Dive Brief:
- Insurance and financial services company USAA is cutting 130 jobs in its mortgage division, the San Antonio Express-News reported Thursday.
- The move marks at least the second round of cuts in the home-lending unit in the past year, and the third for the company in the same time frame. USAA shed 90 jobs in its mortgage arm last March amid projections of a 34% drop to some 25,000 real estate loans. The firm also made an unspecified number of cuts across several departments in August.
- “To continue exceptional service to our members, we sometimes make hard business decisions to ensure we are adapting to our members’ needs and changes in the marketplace,” Brad Russell, a USAA spokesperson, said in a statement. “Sometimes that means investing more heavily in growth areas and scaling back or stopping work in others.”
Dive Insight:
San Antonio-based USAA said the cuts represent 1.6% of its total bank workforce.
The firm’s total real estate loan portfolio has shrunk over the past several years. The company reported nearly $3.1 billion in real estate loans at the end of 2022, compared with $6.3 billion at the end of 2019, according to the San Antonio Express-News.
USAA is supporting affected employees with a paid transition period and career workshops, Russell said. The firm is also encouraging eligible employees to apply for other open roles at the company, he said.
USAA’s latest round of home-lending cuts follows an industry trend, as rising interest rates continue to hamper consumer demand for mortgages and refinancing, forcing lenders to contract operations in the space.
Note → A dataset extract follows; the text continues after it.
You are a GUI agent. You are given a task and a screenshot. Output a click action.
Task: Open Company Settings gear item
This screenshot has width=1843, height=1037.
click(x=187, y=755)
Wells Fargo last month unveiled plans to streamline its mortgage business to focus on existing customers and nonwhite communities. The bank has initiated several rounds of layoffs since April.
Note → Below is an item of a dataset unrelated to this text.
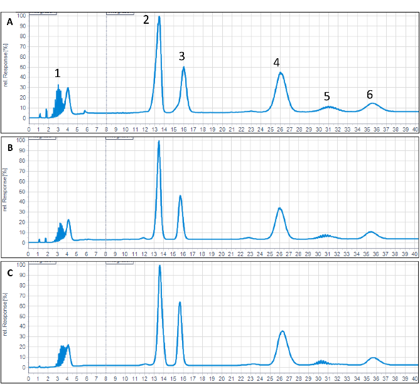This screenshot has height=384, width=420.
Task: Click peak label 2 in chromatogram A
Action: [x=146, y=19]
JPMorgan Chase and Citi launched job cuts of their own last year.
New York Community Bank, which acquired Flagstar Bank in December, announced Tuesday it is closing 69% of that bank’s retail home-lending offices and shifting to a branch-only model for that sector.
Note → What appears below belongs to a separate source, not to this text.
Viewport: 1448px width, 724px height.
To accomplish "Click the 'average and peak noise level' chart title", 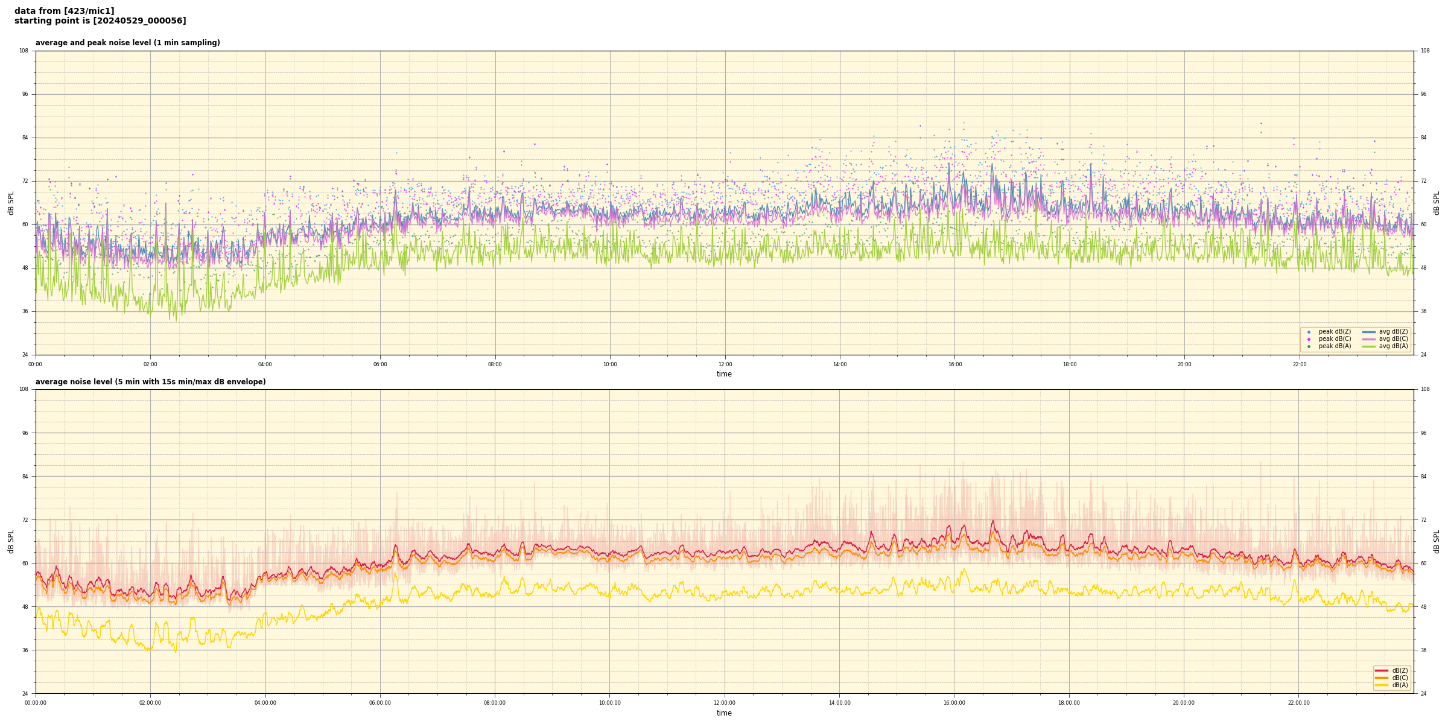I will pyautogui.click(x=127, y=43).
The move follows reports by HousingWire and the Detroit Free Press that hundreds of Flagstar’s mortgage employees were let go with “no warning” last week.
Not all lenders, however, have decided to pull back from the space.
In a move that bucks convention, USAA’s San Antonio-based neighbor, Frost Bank, is relaunching its mortgage unit this year, after exiting the sector more than 20 years ago.
As part of a soft launch, the $52.9 billion-asset bank is offering residential mortgages to Frost employees. The bank plans to offer home loans more broadly to current and new Frost customers this year, Blair McGrain, the bank’s chief marketing officer, told Banking Dive last month.
Frost’s return to mortgage lending comes as the bank carries out an aggressive expansion plan in several major Texas cities.
“Frost is not your little sleepy community bank anymore,” McGrain said. “We’re getting really big, we’re expanding like crazy throughout Texas. And [mortgage] is something we need and want to offer.”